- _Aim_: In the connection pool patch, what happens to a connection when the rollback during release fails?

- _Provided text_:
From 5c4a7a57f16b819144731c83ecf6e9013e638aa0 Mon Sep 17 00:00:00 2001
From: Ryan Malloy <ryan@supported.systems>
Date: Tue, 5 May 2026 03:22:18 -0600
Subject: [PATCH] Phase 26: Pool rollback-on-release - CRITICAL
 data-correctness fix (2026.05.05)

Fixes the dirty-pool-checkout bug surfaced by Margaret Hamilton's
system-wide audit (Critical #1).

The bug: ConnectionPool.release() returned connections with open
server-side transactions still active. Request A's uncommitted
INSERTs would be inherited by Request B reusing the same connection -
B's commit would land A's writes permanently; B's rollback would
silently lose them. Same shape as psycopg2's pre-2.5 dirty-pool bug.

The fix: pool.release() now rolls back any open transaction before
returning the connection to the idle list. The rollback runs OUTSIDE
the pool lock since it's a wire round-trip - the connection is
already off the idle list and counted in _total, so no other thread
can grab it during the rollback window. If the rollback itself fails
(dead socket, etc.), the connection is evicted rather than recycled.

Async path covered automatically: AsyncConnectionPool.release()
delegates to the sync pool's release via _to_thread.

Margaret Hamilton review pass surfaced two findings, both addressed:
* Silent rollback failure: added a WARNING log via logging.getLogger
  ("informix_db.pool") so evictions are debuggable. First logger in
  the project.
* Async cancellation race: the fix doesn't introduce the
  asyncio.wait_for race (Critical #2, deferred to Phase 27), but it
  adds a code path that can trigger it. Documented loudly in
  pool.release() docstring, aio.py module docstring, and USAGE.md
  async section. Recommendation: use read_timeout on the connection
  instead of asyncio.wait_for until Phase 27 lands.

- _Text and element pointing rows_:

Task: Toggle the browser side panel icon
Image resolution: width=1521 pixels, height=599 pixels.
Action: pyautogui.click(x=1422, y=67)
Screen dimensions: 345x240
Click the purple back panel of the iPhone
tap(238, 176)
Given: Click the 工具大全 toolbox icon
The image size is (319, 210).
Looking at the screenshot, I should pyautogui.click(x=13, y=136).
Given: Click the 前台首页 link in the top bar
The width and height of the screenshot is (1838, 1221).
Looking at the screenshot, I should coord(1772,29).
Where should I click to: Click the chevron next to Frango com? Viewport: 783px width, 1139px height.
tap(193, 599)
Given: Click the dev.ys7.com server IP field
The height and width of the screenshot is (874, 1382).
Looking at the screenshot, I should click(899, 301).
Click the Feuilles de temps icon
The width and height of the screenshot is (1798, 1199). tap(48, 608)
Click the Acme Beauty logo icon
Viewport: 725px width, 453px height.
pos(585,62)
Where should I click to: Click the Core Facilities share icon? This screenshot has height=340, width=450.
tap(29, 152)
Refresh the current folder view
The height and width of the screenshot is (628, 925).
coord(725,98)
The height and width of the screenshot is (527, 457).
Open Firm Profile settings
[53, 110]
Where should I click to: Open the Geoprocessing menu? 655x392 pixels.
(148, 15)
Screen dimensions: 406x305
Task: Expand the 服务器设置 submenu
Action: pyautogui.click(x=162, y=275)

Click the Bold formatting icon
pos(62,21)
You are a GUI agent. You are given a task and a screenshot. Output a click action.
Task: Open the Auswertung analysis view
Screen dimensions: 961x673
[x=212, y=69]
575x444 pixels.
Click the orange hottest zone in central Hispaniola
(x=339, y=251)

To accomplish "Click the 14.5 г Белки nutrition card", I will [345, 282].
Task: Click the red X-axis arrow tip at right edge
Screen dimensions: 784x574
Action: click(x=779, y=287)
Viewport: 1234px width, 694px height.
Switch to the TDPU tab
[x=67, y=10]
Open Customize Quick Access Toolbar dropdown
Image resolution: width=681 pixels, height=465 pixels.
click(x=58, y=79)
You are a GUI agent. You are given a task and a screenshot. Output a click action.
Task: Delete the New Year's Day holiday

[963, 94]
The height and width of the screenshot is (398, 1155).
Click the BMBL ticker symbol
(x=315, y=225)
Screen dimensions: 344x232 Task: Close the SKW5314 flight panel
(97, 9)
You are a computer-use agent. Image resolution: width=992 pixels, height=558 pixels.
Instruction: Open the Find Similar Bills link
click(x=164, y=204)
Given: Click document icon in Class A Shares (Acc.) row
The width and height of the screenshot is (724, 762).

- _Exercise response_: The connection is evicted rather than recycled.